Task statement: Transcribe exactly, and only, the lines that fall between the line containing "This screenshot has height=110, width=219." and the last line of the material, both ends included, omitting any pictures.

Exercise data:

= Beginning of Section =

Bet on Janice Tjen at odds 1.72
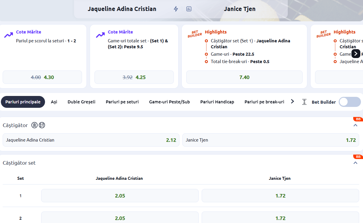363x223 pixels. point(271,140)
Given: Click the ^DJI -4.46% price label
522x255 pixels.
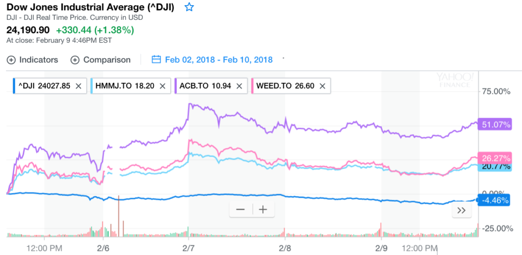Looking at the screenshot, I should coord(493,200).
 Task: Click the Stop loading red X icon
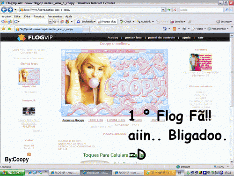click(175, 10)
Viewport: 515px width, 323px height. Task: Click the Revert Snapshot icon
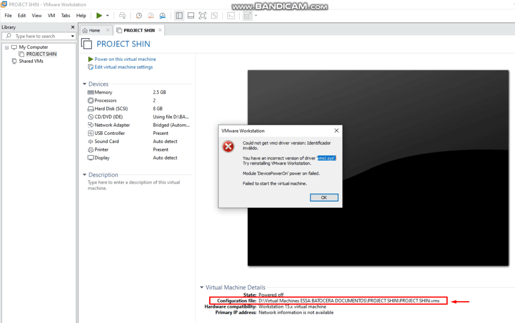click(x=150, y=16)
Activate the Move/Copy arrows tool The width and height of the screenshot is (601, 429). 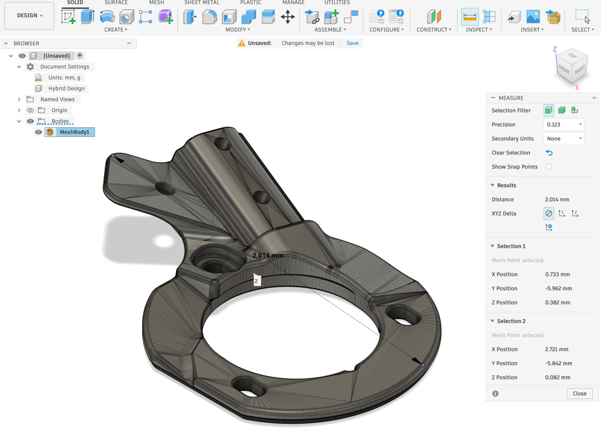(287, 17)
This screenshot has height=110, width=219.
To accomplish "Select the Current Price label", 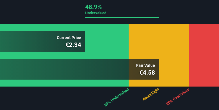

= End of Section =

Expected answer:
This screenshot has height=110, width=219.
To accomplish "Select the Current Price label", 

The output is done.